*Activity*
Print the data below word for word, from its first line through the line that contains "navigation-bar is located", with both of those lines included.
[Supplied records Boundary: Start]
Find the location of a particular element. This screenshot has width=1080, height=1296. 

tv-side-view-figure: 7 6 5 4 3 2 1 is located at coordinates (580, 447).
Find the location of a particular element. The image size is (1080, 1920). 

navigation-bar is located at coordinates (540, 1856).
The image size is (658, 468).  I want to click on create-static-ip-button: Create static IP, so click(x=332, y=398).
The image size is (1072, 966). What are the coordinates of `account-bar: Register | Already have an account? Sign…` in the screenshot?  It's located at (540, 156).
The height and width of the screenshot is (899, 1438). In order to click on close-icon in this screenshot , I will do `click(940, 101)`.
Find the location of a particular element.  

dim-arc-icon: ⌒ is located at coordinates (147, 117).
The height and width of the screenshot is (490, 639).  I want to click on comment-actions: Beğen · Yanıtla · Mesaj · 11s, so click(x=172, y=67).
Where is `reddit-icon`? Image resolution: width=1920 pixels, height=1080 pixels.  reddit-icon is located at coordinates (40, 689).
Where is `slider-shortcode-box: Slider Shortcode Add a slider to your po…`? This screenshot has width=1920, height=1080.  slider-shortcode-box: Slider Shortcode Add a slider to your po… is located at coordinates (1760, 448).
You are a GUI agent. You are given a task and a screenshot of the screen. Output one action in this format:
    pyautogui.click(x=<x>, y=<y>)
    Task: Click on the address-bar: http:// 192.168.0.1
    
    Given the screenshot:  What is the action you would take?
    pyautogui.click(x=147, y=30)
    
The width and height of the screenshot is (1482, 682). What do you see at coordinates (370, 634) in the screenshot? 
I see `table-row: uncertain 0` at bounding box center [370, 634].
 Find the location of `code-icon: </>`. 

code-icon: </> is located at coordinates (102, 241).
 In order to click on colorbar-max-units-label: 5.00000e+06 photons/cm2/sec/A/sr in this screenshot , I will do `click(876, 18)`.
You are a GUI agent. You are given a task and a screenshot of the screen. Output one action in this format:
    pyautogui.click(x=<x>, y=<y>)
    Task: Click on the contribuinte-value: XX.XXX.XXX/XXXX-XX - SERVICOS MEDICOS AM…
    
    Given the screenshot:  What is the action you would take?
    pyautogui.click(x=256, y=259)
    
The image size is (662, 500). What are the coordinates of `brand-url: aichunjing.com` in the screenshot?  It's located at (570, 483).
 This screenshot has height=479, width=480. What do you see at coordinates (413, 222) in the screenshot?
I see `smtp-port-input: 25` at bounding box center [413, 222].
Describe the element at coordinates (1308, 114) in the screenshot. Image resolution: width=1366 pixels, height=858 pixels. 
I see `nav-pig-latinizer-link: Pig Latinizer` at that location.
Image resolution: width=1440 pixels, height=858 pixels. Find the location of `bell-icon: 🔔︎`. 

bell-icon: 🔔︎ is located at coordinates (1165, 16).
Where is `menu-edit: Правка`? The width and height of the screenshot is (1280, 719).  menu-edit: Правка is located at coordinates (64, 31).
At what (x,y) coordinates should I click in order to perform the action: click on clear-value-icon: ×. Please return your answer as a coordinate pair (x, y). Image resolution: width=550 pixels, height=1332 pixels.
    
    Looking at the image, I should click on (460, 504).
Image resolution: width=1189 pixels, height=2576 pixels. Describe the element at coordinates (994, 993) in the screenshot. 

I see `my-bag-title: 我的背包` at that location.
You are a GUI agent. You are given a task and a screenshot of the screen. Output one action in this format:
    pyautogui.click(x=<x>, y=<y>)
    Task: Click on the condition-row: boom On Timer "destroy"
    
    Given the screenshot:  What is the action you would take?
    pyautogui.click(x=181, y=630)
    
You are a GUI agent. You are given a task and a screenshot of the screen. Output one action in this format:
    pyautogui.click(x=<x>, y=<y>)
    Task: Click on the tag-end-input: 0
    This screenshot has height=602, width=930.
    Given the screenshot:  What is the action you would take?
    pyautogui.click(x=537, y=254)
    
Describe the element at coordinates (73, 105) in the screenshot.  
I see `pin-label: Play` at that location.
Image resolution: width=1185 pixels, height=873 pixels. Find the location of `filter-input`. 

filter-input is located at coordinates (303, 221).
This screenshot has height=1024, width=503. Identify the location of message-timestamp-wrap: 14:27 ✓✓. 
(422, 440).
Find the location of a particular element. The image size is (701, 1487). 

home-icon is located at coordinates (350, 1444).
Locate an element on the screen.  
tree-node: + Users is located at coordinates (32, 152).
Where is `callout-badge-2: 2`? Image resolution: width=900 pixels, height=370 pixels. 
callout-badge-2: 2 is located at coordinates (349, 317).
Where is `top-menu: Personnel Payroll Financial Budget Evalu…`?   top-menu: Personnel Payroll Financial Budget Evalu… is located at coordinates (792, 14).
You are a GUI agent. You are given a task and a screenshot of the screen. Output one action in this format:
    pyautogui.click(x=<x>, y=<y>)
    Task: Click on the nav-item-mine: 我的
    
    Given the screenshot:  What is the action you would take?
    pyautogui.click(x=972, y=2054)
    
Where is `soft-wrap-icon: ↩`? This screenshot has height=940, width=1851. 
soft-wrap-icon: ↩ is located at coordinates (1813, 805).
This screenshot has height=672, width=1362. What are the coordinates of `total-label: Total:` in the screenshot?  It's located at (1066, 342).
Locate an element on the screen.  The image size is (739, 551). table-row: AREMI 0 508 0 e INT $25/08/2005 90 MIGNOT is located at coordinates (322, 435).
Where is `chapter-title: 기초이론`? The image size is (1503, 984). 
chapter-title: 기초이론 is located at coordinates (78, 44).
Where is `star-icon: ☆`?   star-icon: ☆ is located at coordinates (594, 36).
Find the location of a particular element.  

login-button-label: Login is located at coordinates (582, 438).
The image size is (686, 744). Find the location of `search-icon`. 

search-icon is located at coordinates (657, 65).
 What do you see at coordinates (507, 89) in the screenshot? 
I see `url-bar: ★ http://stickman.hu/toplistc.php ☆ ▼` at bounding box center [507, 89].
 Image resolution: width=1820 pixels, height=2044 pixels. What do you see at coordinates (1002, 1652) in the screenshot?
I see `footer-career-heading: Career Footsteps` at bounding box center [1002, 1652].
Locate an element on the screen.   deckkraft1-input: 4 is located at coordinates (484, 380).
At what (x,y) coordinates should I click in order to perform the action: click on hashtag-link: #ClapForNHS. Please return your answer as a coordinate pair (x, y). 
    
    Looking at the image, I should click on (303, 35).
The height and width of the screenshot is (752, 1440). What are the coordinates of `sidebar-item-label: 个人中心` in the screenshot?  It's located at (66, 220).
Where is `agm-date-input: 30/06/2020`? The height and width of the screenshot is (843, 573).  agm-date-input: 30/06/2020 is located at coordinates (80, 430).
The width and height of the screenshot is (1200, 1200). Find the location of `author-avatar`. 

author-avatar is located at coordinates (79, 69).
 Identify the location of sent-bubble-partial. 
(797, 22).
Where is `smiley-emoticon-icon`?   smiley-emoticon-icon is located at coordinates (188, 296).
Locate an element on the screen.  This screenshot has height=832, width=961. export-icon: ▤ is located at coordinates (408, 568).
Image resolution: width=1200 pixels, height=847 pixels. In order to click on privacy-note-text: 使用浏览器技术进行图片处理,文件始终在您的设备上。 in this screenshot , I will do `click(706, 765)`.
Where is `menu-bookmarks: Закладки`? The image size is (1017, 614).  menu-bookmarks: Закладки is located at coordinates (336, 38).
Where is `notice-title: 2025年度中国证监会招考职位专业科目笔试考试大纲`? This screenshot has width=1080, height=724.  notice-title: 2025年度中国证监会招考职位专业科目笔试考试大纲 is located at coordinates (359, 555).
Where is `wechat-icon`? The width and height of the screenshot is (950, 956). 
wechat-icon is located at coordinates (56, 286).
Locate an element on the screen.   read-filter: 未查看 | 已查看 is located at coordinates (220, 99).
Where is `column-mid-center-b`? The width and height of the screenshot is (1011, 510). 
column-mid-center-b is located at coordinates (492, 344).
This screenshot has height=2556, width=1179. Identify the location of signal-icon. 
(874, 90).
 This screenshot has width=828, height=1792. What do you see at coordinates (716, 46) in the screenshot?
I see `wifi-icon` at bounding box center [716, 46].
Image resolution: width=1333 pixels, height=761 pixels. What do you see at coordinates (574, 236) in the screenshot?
[Supplied records Boundary: End]
*Exercise output*
Find the location of a particular element. This screenshot has width=1080, height=1296. 

tv-side-view-figure: 7 6 5 4 3 2 1 is located at coordinates (580, 447).
Find the location of a particular element. The image size is (1080, 1920). 

navigation-bar is located at coordinates (540, 1856).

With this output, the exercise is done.